Question

A quantity of hydrogen gas occupies a volume of $30.0\,{\text{mL}}$ at a certain temperature and pressure. What volume would half this mass of hydrogen occupy at triple the absolute temperature if the pressure were one ninth that of the original gas?
A. ${\text{270}}\,{\text{mL}}$
B. ${\text{90}}\,{\text{mL}}$
C. ${\text{405}}\,{\text{mL}}$
D. ${\text{137}}\,{\text{mL}}$

Answer 1

Hint: The volume after changing the variable can be identified by using the ideal gas equation. The ideal gas equation relates the pressure, volume with temperature, and the number of moles of the gas.

Formula used: PV = nRT

Complete step by step answer:
The ideal gas equation is as follows:
PV = nRT
Where,
P is the pressure.
V is the volume.
n is the number of mole of gas.
R is the gas constant.
T is the temperature.
The initial temperature, pressure and volume of the gas is as follows:
${P_i}{V_i}\, = \,{n_i}R{T_i}$
On rearranging the ideal gas equation for volume,
${V_i}\, = \,\dfrac{{{n_i}R{T_i}}}{{{P_i}}}$
At a certain temperature and pressure, a quantity of hydrogen gas occupies a volume of $30.0\,{\text{mL}}$ so,
${V_i}\, = \,\dfrac{{{n_i}R{T_i}}}{{{P_i}}} = 30.0\,{\text{mL}}$......(1)
The final mass is half of the initial mass so, ${n_f}\, = \dfrac{{{n_i}}}{2}$
The final temperature is the triple of the initial absolute temperature so, ${T_f}\, = 3\,{T_i}$ .
The final pressure is one ninth that of the original gas, so, ${P_f}\, = \dfrac{{{P_i}}}{9}$.
We can write the ideal gas equation for final volume as follows:
\[{V_f}\, = \,\dfrac{{{n_f}R{T_f}}}{{{P_f}}}\]
Substitute the values of final temperature, pressure and number of moles.
\[{V_f}\, = \,\dfrac{{{n_i}}}{2}\, \times 3\,{T_i} \times R\dfrac{9}{{{P_i}}}\]
\[{V_f}\, = \,\,\,\dfrac{{{n_i}R{T_i}}}{{{p_i}}}\dfrac{{3\, \times 9}}{2}\]
Substitute value of \[\dfrac{{{n_i}R{T_i}}}{{{p_i}}}\] from equation$(1)$ .
\[{V_f}\, = \,\,\,30.0\,{\text{mL}} \times \dfrac{{3\, \times 9}}{2}\]
\[{V_f}\, = \,\,405\,{\text{mL}}\]
So, the final volume of the hydrogen gas is \[405\,{\text{mL}}\].

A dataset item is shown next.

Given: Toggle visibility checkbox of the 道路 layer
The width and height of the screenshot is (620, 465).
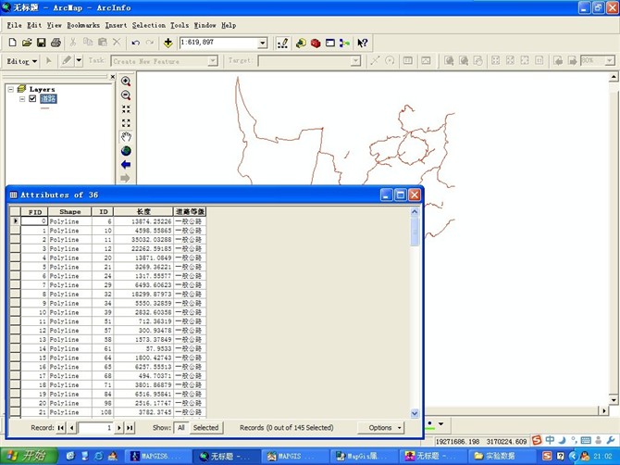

Therefore option (C) ${\text{405}}\,{\text{mL}}$ is correct.

Note: Volume of the ideal gas is directly proportional to the temperature so, on increasing the temperature volume increases and inversely proportional to the pressure so, on decreasing pressure the volume increases.